(Screen-element location records)
§ §
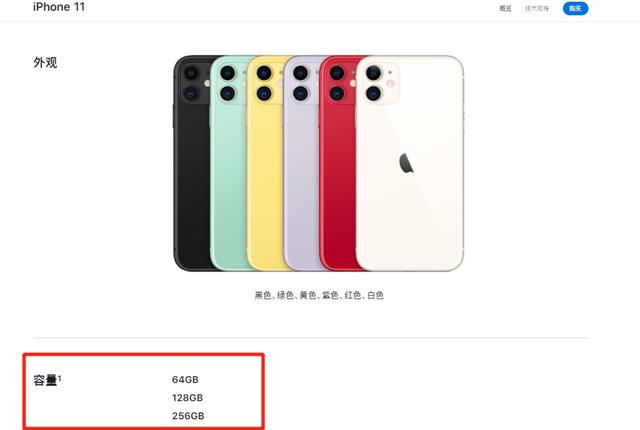Click the black iPhone 11 image
This screenshot has height=430, width=640.
point(191,163)
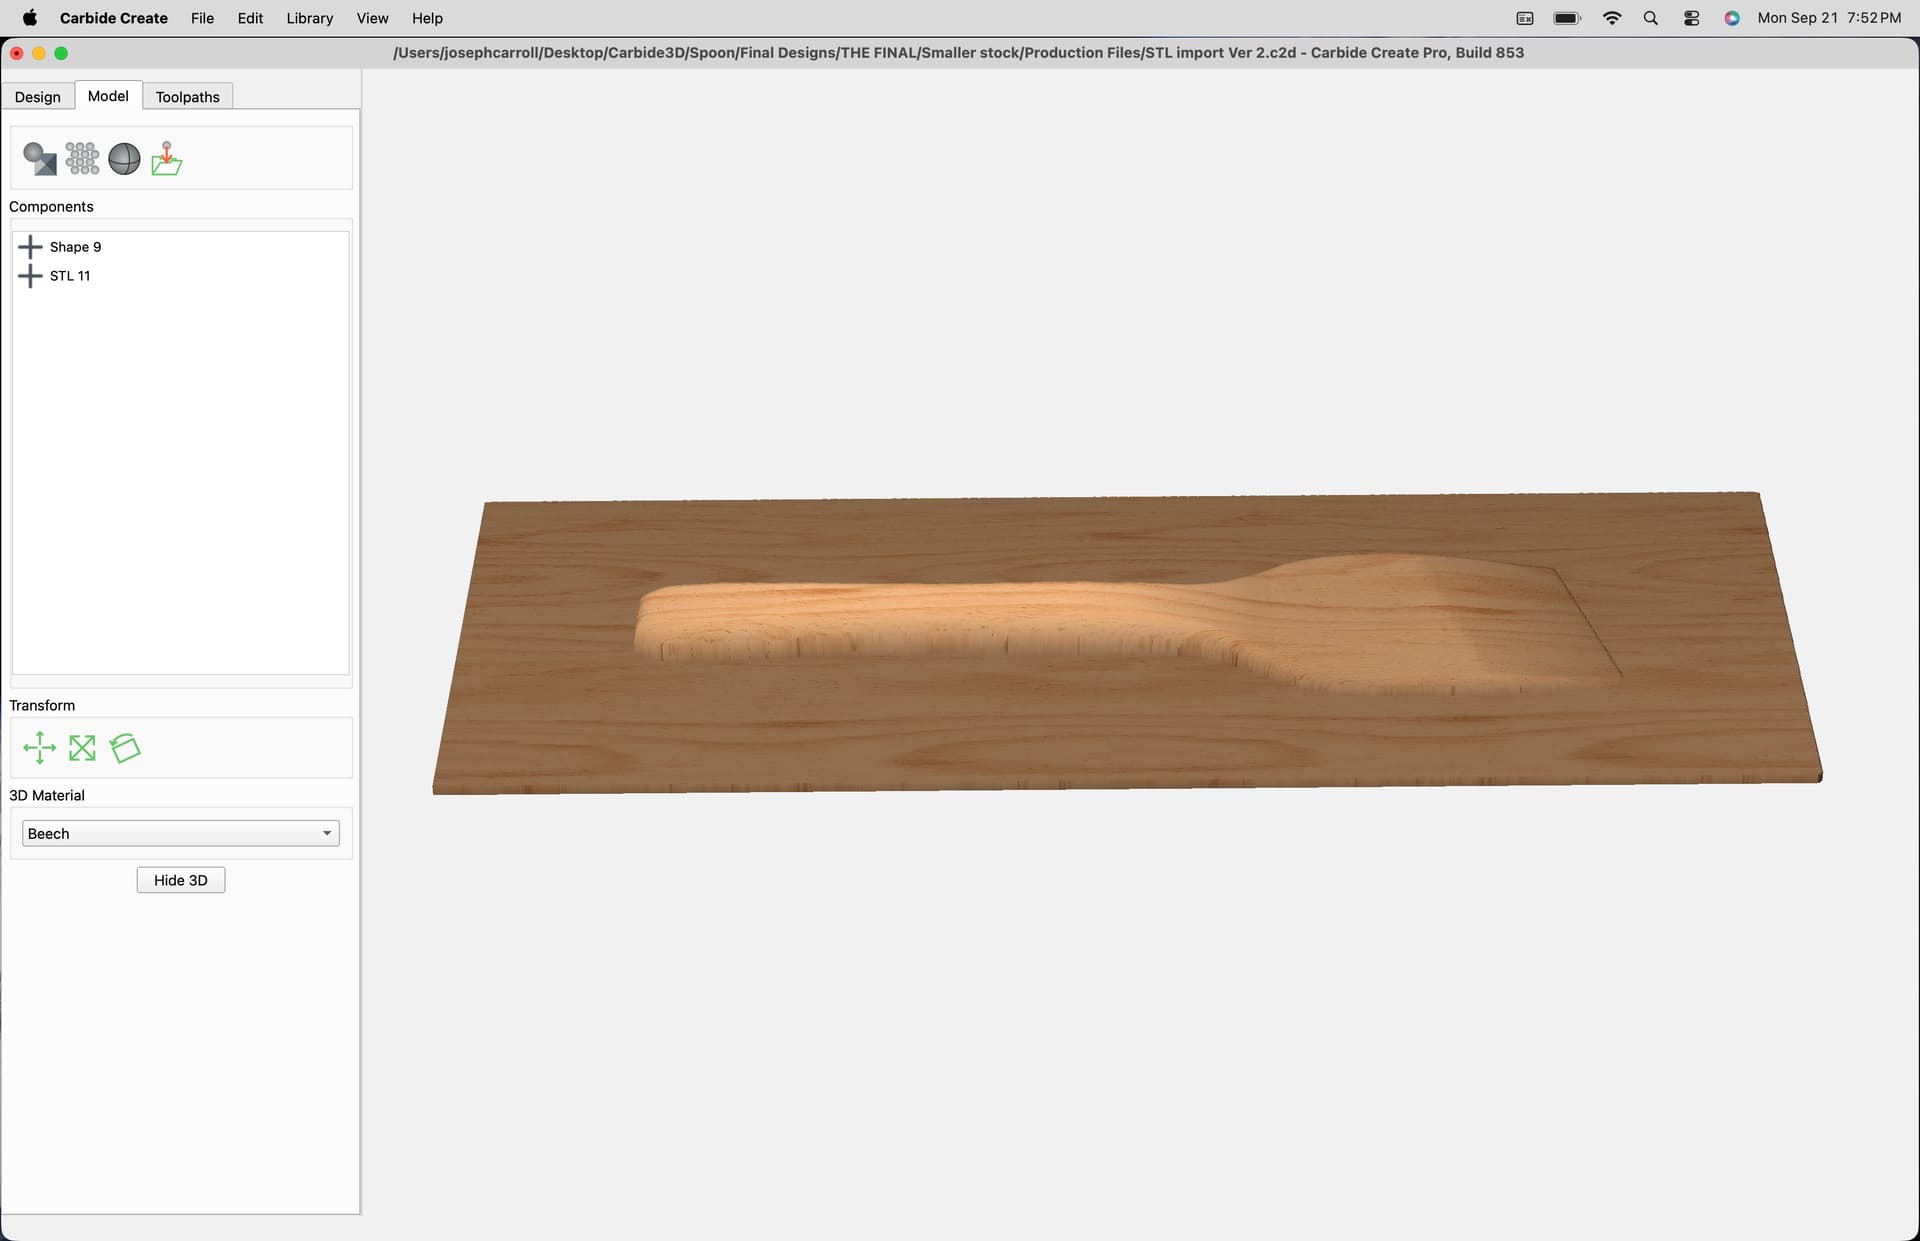Switch to the Design tab
This screenshot has height=1241, width=1920.
(38, 97)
§ §
*EXERCISE BRIEF*:
Please copy all of the material above word for word, leaving the pictures out.

*TASK OUTPUT*:
Click the black iPhone 11 image
This screenshot has height=430, width=640.
point(191,163)
Switch to the Design tab
This screenshot has height=1241, width=1920.
(38, 97)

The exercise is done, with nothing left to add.